Le FIACRE et les FRAC, qui se mettent en place à l'initiative du ministère de la Culture, modifient, souvent à leur insu, le panorama de la France artistique. Le Fonds d'incitation à la création et les Fonds régionaux d'art contemporain ont mission d'aider les artistes, d'attribuer des bourses, de créer des ateliers, d'acheter des œuvres, le premier au plan national, les seconds sur l'ensemble du territoire, mais ceux-ci ne règlent que les questions secondaires. Les projets d'importance doivent être soumis au FIACRE, donc à Paris.

Stimulants

Le FIACRE et les FRAC manquent de moyens. Jalons d'une décentralisation encore mal perçue, ils s'attirent fréquemment de la part des institutions régionales, politiques, élues ou culturelles, plus de réticences que d'enthousiasme. Trop d'équivoques freinent leur action : influences locales, divergences avec les musées, mauvaise perception de leur raison d'être, absence d'équipement ou l'inverse, surévaluation des artistes locaux, pressions en tout genre. Imparfaite et incomplète, l'influence des nouvelles instances régionales n'en est pas moins déterminante. Un dynamisme propre jusque-là à quelques musées, fondations ou associations, à Saint-Étienne, Nice, Lyon, Marseille, Vence, Toulon, Bordeaux, Les Sables-d'Olonne, Évreux..., s'est emparé d'une bonne part du pays qui n'attendait, semble-t-il, que l'occasion.

Entrées de données enregistrées:

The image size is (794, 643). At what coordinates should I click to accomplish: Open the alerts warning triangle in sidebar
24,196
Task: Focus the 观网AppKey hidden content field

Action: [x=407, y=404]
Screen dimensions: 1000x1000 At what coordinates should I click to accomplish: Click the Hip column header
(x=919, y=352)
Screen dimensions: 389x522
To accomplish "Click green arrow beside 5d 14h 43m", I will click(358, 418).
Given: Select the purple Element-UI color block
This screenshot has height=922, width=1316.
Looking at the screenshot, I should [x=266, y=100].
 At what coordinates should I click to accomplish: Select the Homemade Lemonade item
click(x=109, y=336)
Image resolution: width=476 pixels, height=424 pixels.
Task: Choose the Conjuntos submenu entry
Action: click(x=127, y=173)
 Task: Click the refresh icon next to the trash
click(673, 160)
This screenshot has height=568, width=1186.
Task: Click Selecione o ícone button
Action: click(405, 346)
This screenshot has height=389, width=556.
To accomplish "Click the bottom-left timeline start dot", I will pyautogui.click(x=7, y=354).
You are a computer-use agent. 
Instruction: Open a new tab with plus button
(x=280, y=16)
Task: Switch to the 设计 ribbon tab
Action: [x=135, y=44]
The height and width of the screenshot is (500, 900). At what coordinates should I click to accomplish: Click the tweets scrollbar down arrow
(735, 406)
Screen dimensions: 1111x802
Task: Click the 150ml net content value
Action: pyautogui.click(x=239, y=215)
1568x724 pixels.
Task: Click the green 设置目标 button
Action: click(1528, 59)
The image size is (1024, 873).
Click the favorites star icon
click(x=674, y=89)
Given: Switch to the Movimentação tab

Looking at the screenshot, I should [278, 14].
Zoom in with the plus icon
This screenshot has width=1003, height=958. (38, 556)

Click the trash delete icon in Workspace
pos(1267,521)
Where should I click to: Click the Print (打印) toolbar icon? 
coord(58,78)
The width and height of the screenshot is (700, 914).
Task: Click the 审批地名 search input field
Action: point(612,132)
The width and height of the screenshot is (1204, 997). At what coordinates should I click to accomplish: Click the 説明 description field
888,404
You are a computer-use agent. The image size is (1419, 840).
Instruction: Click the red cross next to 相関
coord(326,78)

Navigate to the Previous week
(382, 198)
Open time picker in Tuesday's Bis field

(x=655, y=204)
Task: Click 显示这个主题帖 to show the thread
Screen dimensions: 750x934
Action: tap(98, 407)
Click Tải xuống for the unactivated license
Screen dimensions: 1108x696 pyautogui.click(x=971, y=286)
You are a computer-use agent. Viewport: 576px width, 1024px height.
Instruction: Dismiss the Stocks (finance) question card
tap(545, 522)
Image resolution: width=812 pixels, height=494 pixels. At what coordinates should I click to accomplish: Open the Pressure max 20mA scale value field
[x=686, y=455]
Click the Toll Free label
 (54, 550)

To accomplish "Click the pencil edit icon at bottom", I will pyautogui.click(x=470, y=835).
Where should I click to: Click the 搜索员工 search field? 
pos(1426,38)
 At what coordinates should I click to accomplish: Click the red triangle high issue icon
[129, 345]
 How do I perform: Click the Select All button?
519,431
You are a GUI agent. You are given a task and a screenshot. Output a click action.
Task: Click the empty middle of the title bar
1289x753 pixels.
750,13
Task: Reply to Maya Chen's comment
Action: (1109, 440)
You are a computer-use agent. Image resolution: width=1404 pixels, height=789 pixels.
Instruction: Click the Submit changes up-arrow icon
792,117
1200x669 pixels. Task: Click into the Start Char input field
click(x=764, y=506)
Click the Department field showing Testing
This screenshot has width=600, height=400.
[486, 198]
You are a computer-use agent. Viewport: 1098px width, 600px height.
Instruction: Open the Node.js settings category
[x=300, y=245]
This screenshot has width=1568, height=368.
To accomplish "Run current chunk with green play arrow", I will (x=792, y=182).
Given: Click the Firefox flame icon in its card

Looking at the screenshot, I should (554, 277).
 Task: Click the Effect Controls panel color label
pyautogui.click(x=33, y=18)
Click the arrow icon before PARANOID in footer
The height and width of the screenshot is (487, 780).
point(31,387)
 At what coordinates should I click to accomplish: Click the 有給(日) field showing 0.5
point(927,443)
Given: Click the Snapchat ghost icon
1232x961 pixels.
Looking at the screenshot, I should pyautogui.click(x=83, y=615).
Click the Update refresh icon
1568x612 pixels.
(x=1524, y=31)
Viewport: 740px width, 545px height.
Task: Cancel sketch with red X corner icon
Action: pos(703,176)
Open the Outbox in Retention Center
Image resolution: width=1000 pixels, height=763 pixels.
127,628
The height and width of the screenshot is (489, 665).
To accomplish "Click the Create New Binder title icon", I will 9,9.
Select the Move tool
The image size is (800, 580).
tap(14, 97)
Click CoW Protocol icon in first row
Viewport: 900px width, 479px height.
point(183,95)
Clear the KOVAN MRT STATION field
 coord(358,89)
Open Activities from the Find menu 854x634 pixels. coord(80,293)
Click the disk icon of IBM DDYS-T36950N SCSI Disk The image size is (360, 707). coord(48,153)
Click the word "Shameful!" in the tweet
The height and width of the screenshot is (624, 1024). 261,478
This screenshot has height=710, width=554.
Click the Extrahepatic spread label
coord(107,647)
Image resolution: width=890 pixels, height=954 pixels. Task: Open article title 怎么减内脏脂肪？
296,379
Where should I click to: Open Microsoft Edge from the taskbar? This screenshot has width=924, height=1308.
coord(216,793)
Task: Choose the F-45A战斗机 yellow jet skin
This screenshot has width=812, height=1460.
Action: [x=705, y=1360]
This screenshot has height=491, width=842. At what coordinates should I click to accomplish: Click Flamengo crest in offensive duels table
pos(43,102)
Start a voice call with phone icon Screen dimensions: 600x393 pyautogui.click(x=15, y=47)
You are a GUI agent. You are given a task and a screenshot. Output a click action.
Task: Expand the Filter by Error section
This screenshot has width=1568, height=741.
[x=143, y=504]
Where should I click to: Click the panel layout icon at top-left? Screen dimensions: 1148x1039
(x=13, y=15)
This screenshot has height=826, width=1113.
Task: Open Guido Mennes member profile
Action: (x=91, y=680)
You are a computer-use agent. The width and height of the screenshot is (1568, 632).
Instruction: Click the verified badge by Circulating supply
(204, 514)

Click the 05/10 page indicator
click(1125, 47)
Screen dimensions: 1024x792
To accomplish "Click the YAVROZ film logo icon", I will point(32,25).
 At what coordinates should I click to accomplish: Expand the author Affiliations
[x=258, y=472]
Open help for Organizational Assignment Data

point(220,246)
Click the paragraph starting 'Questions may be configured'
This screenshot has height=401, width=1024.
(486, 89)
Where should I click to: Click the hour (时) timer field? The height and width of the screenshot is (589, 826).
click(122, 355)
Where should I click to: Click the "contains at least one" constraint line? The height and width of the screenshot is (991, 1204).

Liste des activités »
1. Recopiez le passage du texte sur le FIACRE et les FRAC qui commence par « Le FIACRE et les FRAC manquent » et se poursuit jusqu'à « semble-t-il, que l'occasion. ».
2. Dans le texte sur le FIACRE et les FRAC :
(a) À qui les projets d'importance doivent-ils être soumis ?
(b) De quoi le FIACRE et les FRAC manquent-ils ?
(c) De quelles institutions s'attirent-ils fréquemment plus de réticences que d'enthousiasme ?

Corrigés des exercices »
1.
Le FIACRE et les FRAC manquent de moyens. Jalons d'une décentralisation encore mal perçue, ils s'attirent fréquemment de la part des institutions régionales, politiques, élues ou culturelles, plus de réticences que d'enthousiasme. Trop d'équivoques freinent leur action : influences locales, divergences avec les musées, mauvaise perception de leur raison d'être, absence d'équipement ou l'inverse, surévaluation des artistes locaux, pressions en tout genre. Imparfaite et incomplète, l'influence des nouvelles instances régionales n'en est pas moins déterminante. Un dynamisme propre jusque-là à quelques musées, fondations ou associations, à Saint-Étienne, Nice, Lyon, Marseille, Vence, Toulon, Bordeaux, Les Sables-d'Olonne, Évreux..., s'est emparé d'une bonne part du pays qui n'attendait, semble-t-il, que l'occasion.

2.
(a) Au FIACRE, donc à Paris.
(b) De moyens.
(c) Des institutions régionales, politiques, élues ou culturelles.